# [OBJETIVO DO EXERCÍCIO]
Reescreva a parte do texto sobre Amy Winehouse que começa em "Dando uma boa" e vai até "to Black (2006)", trocando "discos" por "álbuns".

# [TRECHO SELECIONADO]
----------------

Dando uma boa imagem global do que foi uma vida curta, Amy deixa-me a querer lembrar a jovem de voz rebelde e de musa de inglês do século XXI, e não o destroço de junkie cheia de mazelas a mal se aguentar em palco, que afinal é a imagem que os media quiseram destacar. Basta fazer a comparação entre o tratamento de rainha que os talk shows das networks norte-americanas lhe dispensavam em 2006/2007 e as piadas nojentas que os mesmos apresentadores faziam anos mais tarde.
Um imenso desperdício de criatividade. Ainda bem que nos deixou dois grandes discos (esqueçamos misericordiosamente o póstumo Lioness: Hidden treasures).
E.M. 

Amy Winehouse, Back to Black (2006)

----------------

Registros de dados
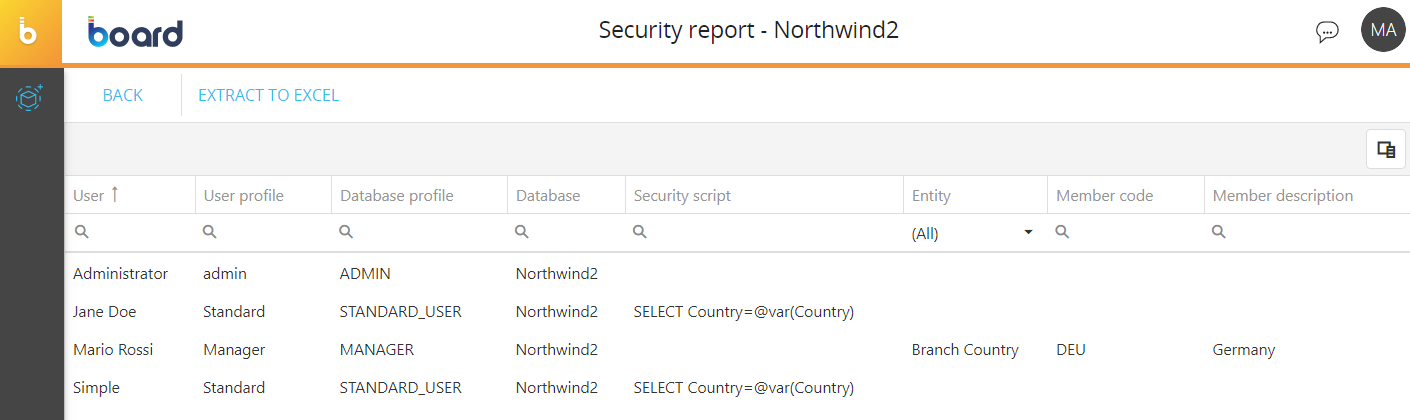This screenshot has width=1410, height=420.
Task: Click the Board "b" home icon
Action: [30, 32]
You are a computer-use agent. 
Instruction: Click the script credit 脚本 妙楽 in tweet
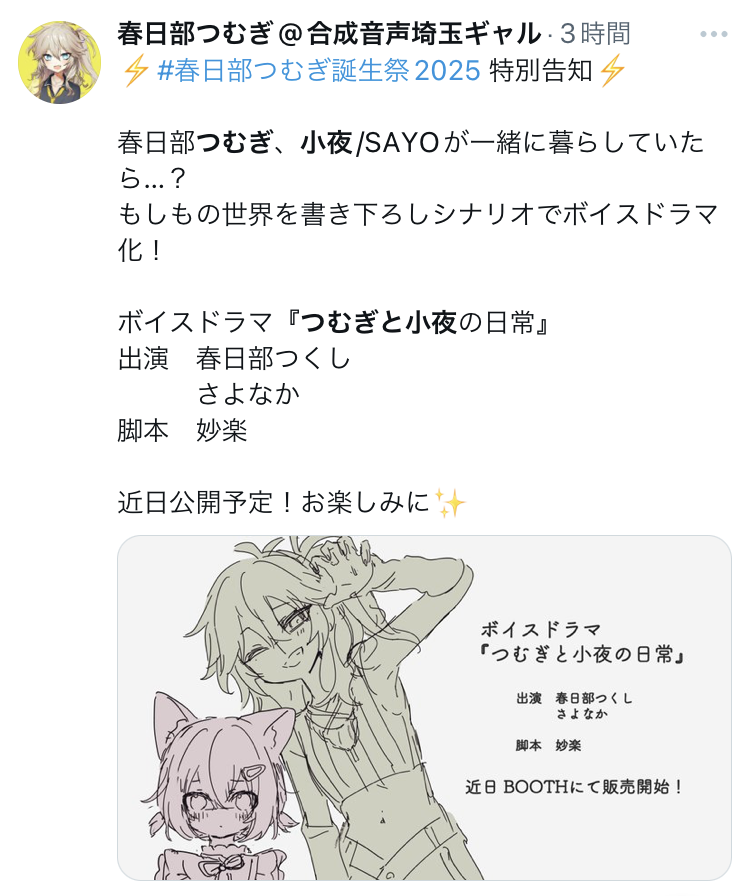click(182, 430)
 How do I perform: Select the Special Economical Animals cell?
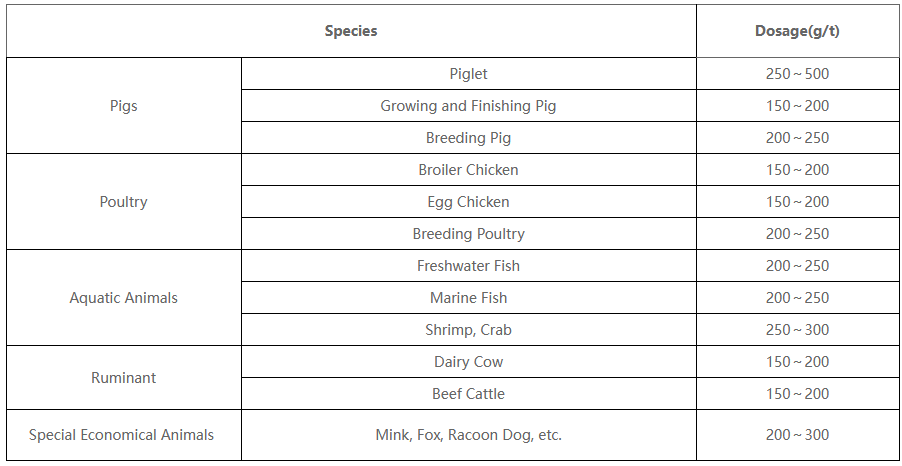[122, 435]
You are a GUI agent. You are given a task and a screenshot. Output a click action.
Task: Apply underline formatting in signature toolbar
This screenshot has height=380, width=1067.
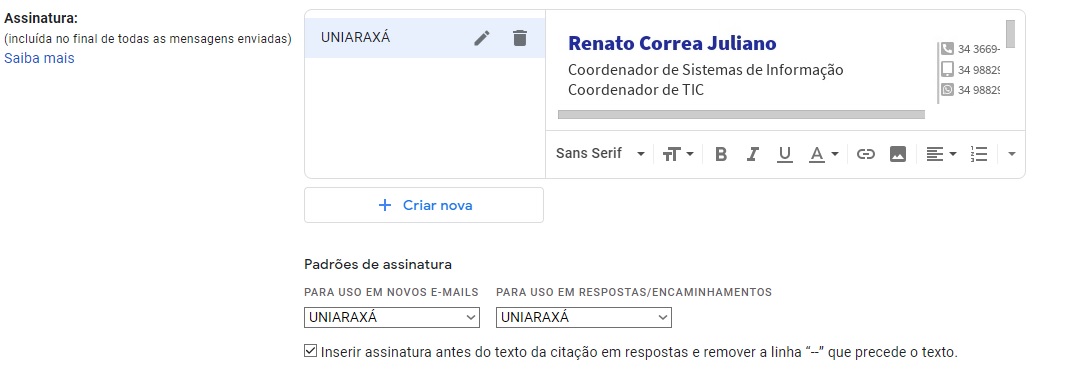(785, 155)
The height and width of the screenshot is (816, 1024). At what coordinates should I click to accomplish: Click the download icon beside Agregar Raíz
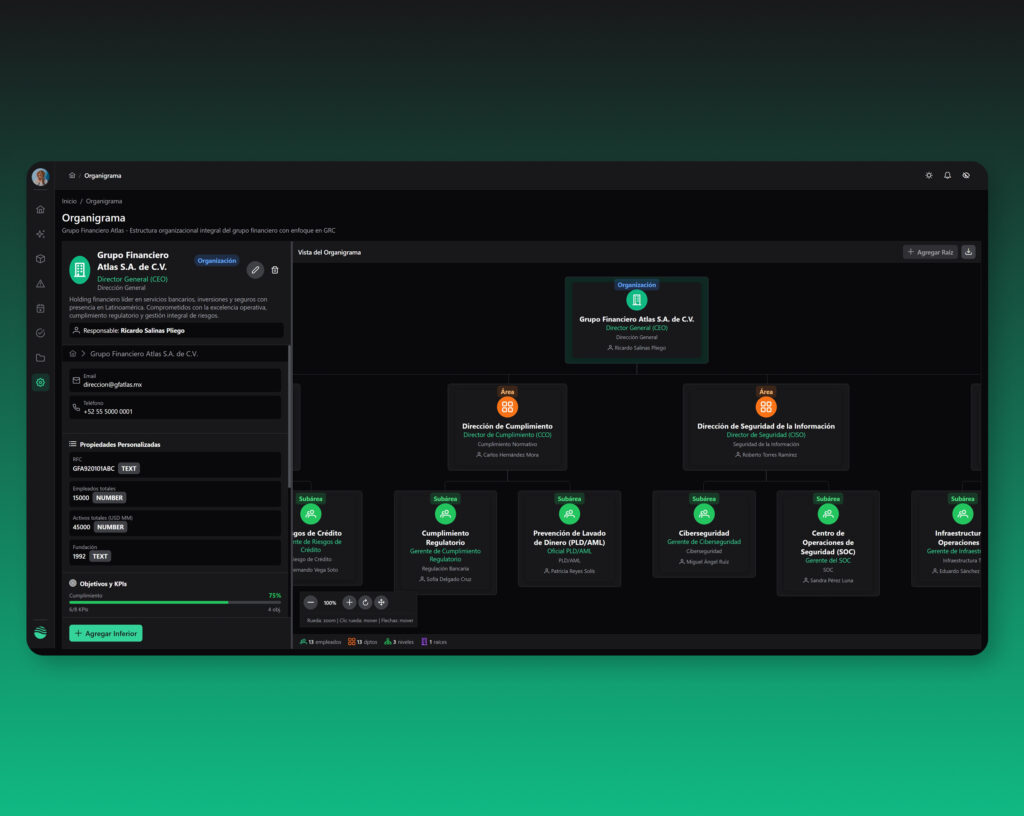tap(968, 252)
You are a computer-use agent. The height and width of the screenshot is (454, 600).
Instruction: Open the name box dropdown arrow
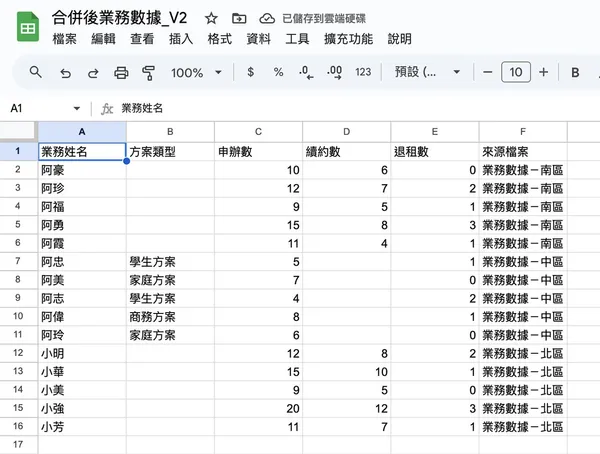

----------------

# [RESPOSTA ESCRITA]
Dando uma boa imagem global do que foi uma vida curta, Amy deixa-me a querer lembrar a jovem de voz rebelde e de musa de inglês do século XXI, e não o destroço de junkie cheia de mazelas a mal se aguentar em palco, que afinal é a imagem que os media quiseram destacar. Basta fazer a comparação entre o tratamento de rainha que os talk shows das networks norte-americanas lhe dispensavam em 2006/2007 e as piadas nojentas que os mesmos apresentadores faziam anos mais tarde.
Um imenso desperdício de criatividade. Ainda bem que nos deixou dois grandes álbuns (esqueçamos misericordiosamente o póstumo Lioness: Hidden treasures).
E.M. 

Amy Winehouse, Back to Black (2006)